DATA UNDER STUDY>

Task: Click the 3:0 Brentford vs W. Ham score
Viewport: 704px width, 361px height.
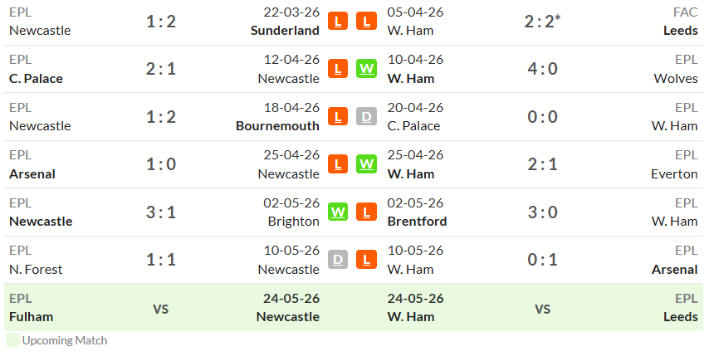Action: (542, 212)
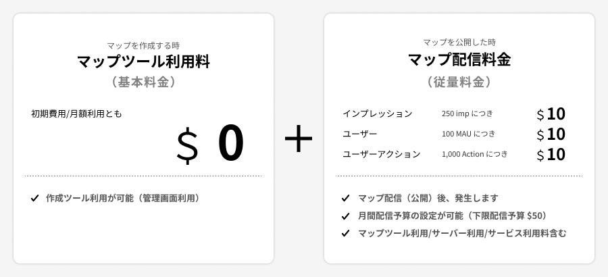The image size is (608, 277).
Task: Click checkmark beside マップ配信（公開）後、発生します
Action: click(x=345, y=199)
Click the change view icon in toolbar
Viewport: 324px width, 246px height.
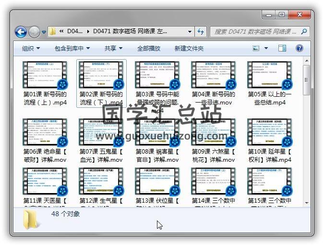pyautogui.click(x=256, y=48)
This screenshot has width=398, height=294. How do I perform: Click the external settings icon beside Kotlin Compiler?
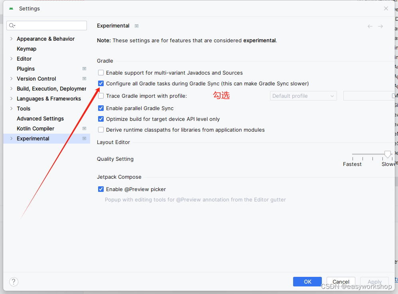(84, 128)
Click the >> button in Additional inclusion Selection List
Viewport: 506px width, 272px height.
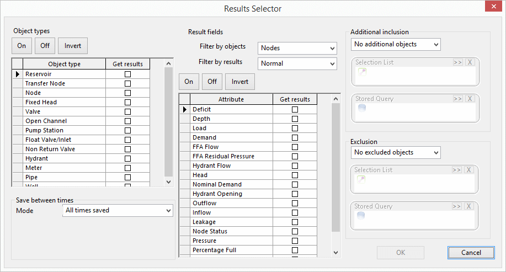pyautogui.click(x=457, y=62)
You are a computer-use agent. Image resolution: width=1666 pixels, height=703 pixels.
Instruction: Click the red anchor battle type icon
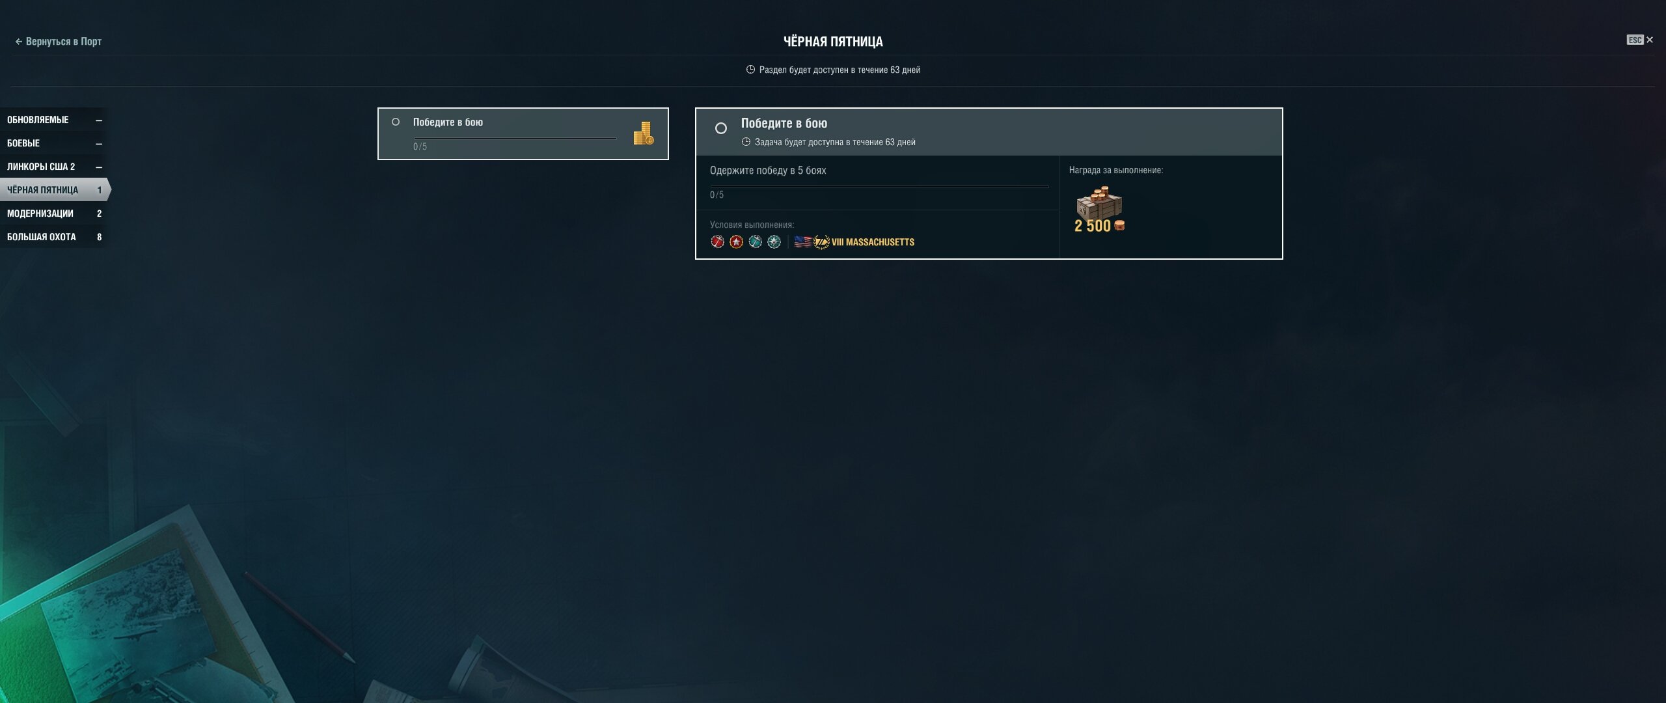pyautogui.click(x=717, y=241)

WHAT TO DO>
Return all of the entries word for word, but omit the pictures.

OUTPUT OF THE EXERCISE>
Task: Click the 3:0 Brentford vs W. Ham score
Viewport: 704px width, 361px height.
Action: (542, 212)
The image size is (608, 277).
Task: Click checkmark beside マップ配信（公開）後、発生します
Action: click(x=345, y=199)
Click the change view icon in toolbar
Viewport: 324px width, 246px height.
pyautogui.click(x=256, y=48)
This screenshot has width=398, height=294. How do I perform: Click the external settings icon beside Kotlin Compiler?
(84, 128)
Click the >> button in Additional inclusion Selection List
Viewport: 506px width, 272px height.
pyautogui.click(x=457, y=62)
You are a computer-use agent. Image resolution: width=1666 pixels, height=703 pixels.
Instruction: Click the red anchor battle type icon
pyautogui.click(x=717, y=241)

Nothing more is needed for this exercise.